Despite the current wave of interest in Neural Radiance Fields (NeRF), a technology capable of creating AI-generated 3D environments and objects, this new approach to image synthesis technology still requires a great deal of training-time, and lacks an implementation that enables real-time, highly responsive interfaces.
However, a collaboration between some impressive names in industry and academia offers a new take on this challenge (generically known as Novel View Synthesis, or NVS).
The research paper, entitled Neural Lumigraph Rendering, claims an improvement on the state-of-the-art of about two orders of magnitude, representing several steps towards real-time CG rendering via machine learning pipelines.
Though credits for the paper only cite Stanford University and holographic display technology company Raxium (currently operating in stealth mode), the contributors include a principal machine learning architect at Google, a computer scientist at Adobe, and the CTO at StoryFile (which made headlines recently with an AI version of William Shatner).
In regard to the recent Shatner publicity blitz, StoryFile seems to be employing NLR in its new process for the creation of interactive, AI-generated entities based on the characteristics and narratives of individual people.
StoryFile envisages use of this technology in museum displays, online interactive narratives, holographic displays, augmented reality (AR), and heritage documentation – and also appears to be eyeing potential new applications of NLR in recruitment interviews and virtual dating applications:
Volumetric Capture For Novel View Synthesis Interfaces And Video
The principle of volumetric capture, across the range of papers that are accumulating on the subject, is the idea of taking still images or videos of a subject, and using machine learning to ‘in-fill’ the viewpoints that were not covered by the original array of cameras.
In the image above, taken from Facebook’s AI 2019 AI research (see below), we see the four stages of volumetric capture: multiple cameras obtain images/footage; encoder/decoder architecture (or other architectures) calculate and concatenate the relativity of views; ray-marching algorithms calculate the voxels (or other XYZ spatial geometric units) of each point in the volumetric space; and (in most recent papers) training occurs to synthesize a complete entity that can be manipulated in real-time.
It is this often extensive and data-heavy training phase that has, to date, kept novel view synthesis out of the realm of real-time or highly responsive capture.
The fact that Novel View Synthesis makes a complete 3D map of a volumetric space means that it is relatively trivial to stitch these points together into a traditional computer generated mesh, effectively capturing and articulating a CGI human (or any other relatively bounded object) on-the-fly.
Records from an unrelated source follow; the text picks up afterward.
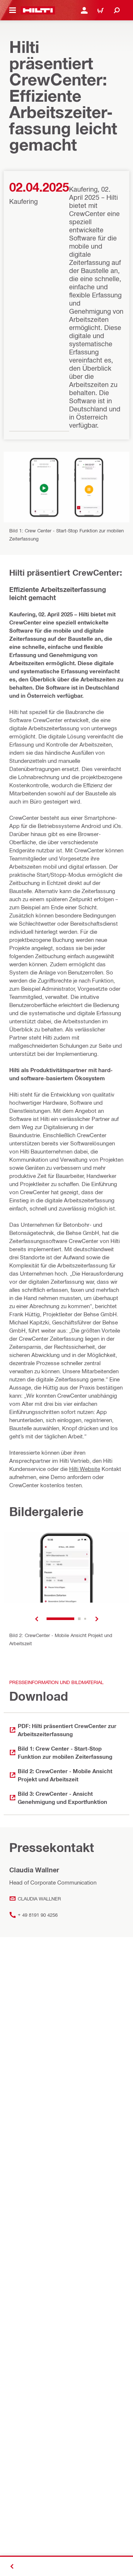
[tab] (60, 1618)
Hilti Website (84, 1468)
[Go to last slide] (36, 1619)
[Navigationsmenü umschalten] (12, 10)
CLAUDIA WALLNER (39, 1898)
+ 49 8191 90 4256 (38, 1914)
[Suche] (117, 10)
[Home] (38, 10)
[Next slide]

Approaches that use NeRF rely on points clouds and depth maps to generate the interpolations between the sparse points-of-view of the capture devices:
Though NeRF is capable of calculating meshes, most implementations do not use this in order to generate volumetric scenes.
By contrast, the Implicit Differentiable Renderer (IDR) approach, published by the Weizmann Institute of Science in October 2020, hinges on exploiting 3D mesh information automatically generated from capture arrays:
While NeRF lacks IDR’s capability for shape estimation, IDR cannot match NeRF’s image quality, and both require extensive resources to train and collate (though recent innovations in NeRF are beginning to address this).
Instead, Neural Lumigraph Rendering utilizes SIREN (Sinusoidal Representation Networks) to incorporate the strengths of each approach into its own framework, which is intended to generate output that’s directly usable in extant real-time graphics pipelines.
SIREN has been utilized for similar implementations over the past year, and now represents a popular API call for hobbyist Colabs in image synthesis communities; however, NLR’s innovation is to apply SIRENs to two-dimensional multi-view image supervision, which is problematic due to the extent to which SIREN produces over-fitted rather than generalized output.
After the CG mesh is extracted from the array images, the mesh is rasterized via OpenGL, and the vertex positions of the mesh mapped to the appropriate pixels, after which blending of the various contributing maps is calculated.
The resultant mesh is more generalized and representative than NeRF’s (see image below), requires less calculation, and does not apply excessive detail to areas (such as smooth facial skin) that cannot benefit from it:
On the negative side, NLR does not yet have any capacity for dynamic lighting or relighting, and output is restricted to shadow maps and other lighting considerations obtained at the time of capture. The researchers intend to address this in future work.
Additionally, the paper concedes that the shapes generated by NLR are not as accurate as some alternative approaches, such as Pixelwise View Selection for Unstructured Multi-View Stereo, or the Weizmann Institute research mentioned earlier.
The Rise Of Volumetric Image Synthesis
The idea of creating 3D entities from a limited series of photos with neural networks predates NeRF, with visionary papers going back to 2007 or earlier. In 2019 Facebook’s AI research department produced a seminal research paper, Neural Volumes: Learning Dynamic Renderable Volumes from Images, which first enabled responsive interfaces for synthetic humans generated by machine learning-based volumetric capture.